Seems like it's been a long time since Germans have become paralyzed with fear over something. Life here's so comfortable that the media have to invent crises and disasters, and often the only thing that presents itself is tainted raspberries or genetically-modified food or bird flu. Headlines suddenly sprout: "Tainted-raspberry Crisis Spreads Terror in Brandenburg!" "Avian Flu Set to Destroy Civilization!" "H1N1 Virus Carves Path of Death and Misery Through Unsuspecting Middle Class!"

But it's been disappointingly quiet around here lately. So let's take a trip down memory lane! In 2006, morgues overflowed and canned-food riots erupted because of nature's latest remorseless kill-bot, the Dornfinger or yellow-sac spider.
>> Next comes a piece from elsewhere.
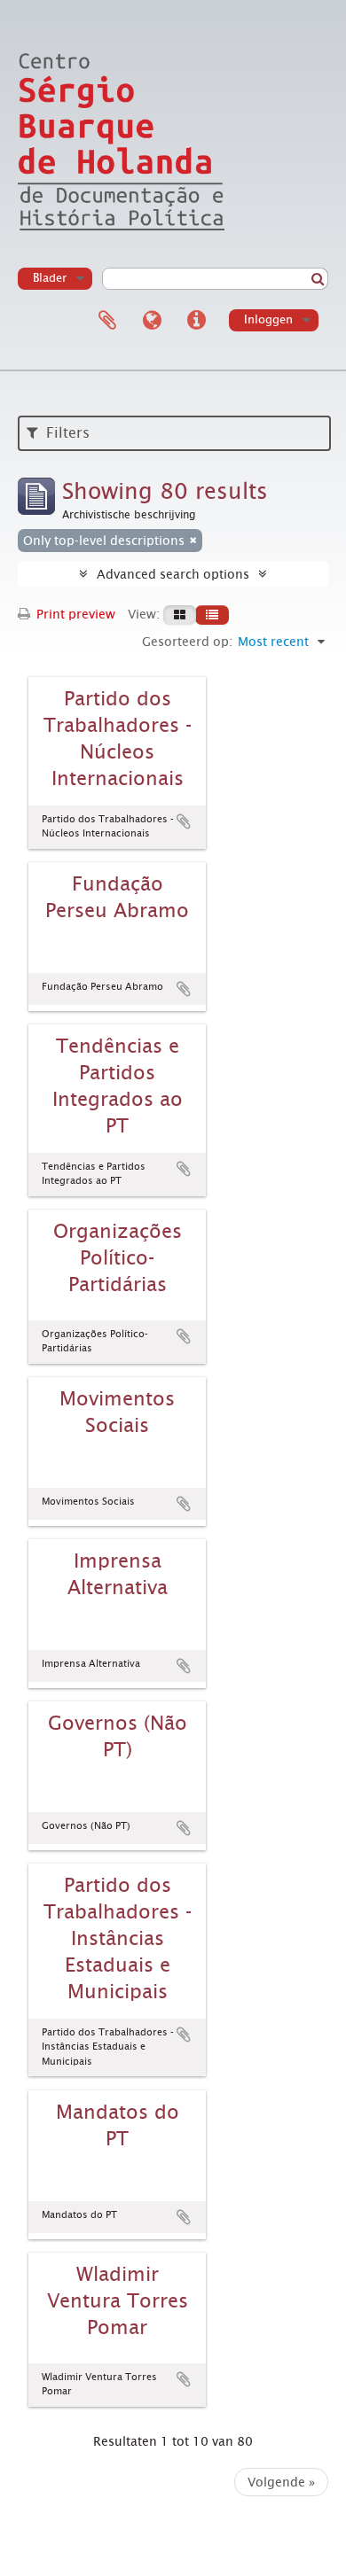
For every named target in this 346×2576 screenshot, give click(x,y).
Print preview (74, 614)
Here's the fleshy beast:

Dornfinger-die-giftigste-spinnenart-in-deutschland

You can tell that this spider became an obsession in German-speaking Europe because the German Wikipedia article on it (g) has (deservedly) won a prize. In 2006, which must have been a particularly dull summer ('Coalition Approves Preliminary Draft of Proposal for .00034% Pension Contribution Rate Adjustment'), some reporter saved the day by discovering that the Dornfinger spider's natural habitat was moving north owing to global warming, bringing Austria and Germany within its spidery crosshairs.*

Finally, something to wet our collective pants about! Dornfinger triggers Hysteria, screamed one typical headline. The article notes that after a series of breathless press reports in Austria, 190 people streamed into the hospital in Linz in one day claiming to have been bitten by one, although only 8 'even came close' to displaying the symptoms. The spider's bite, needless to say, is non-fatal, although you might have a day or two of discomfort.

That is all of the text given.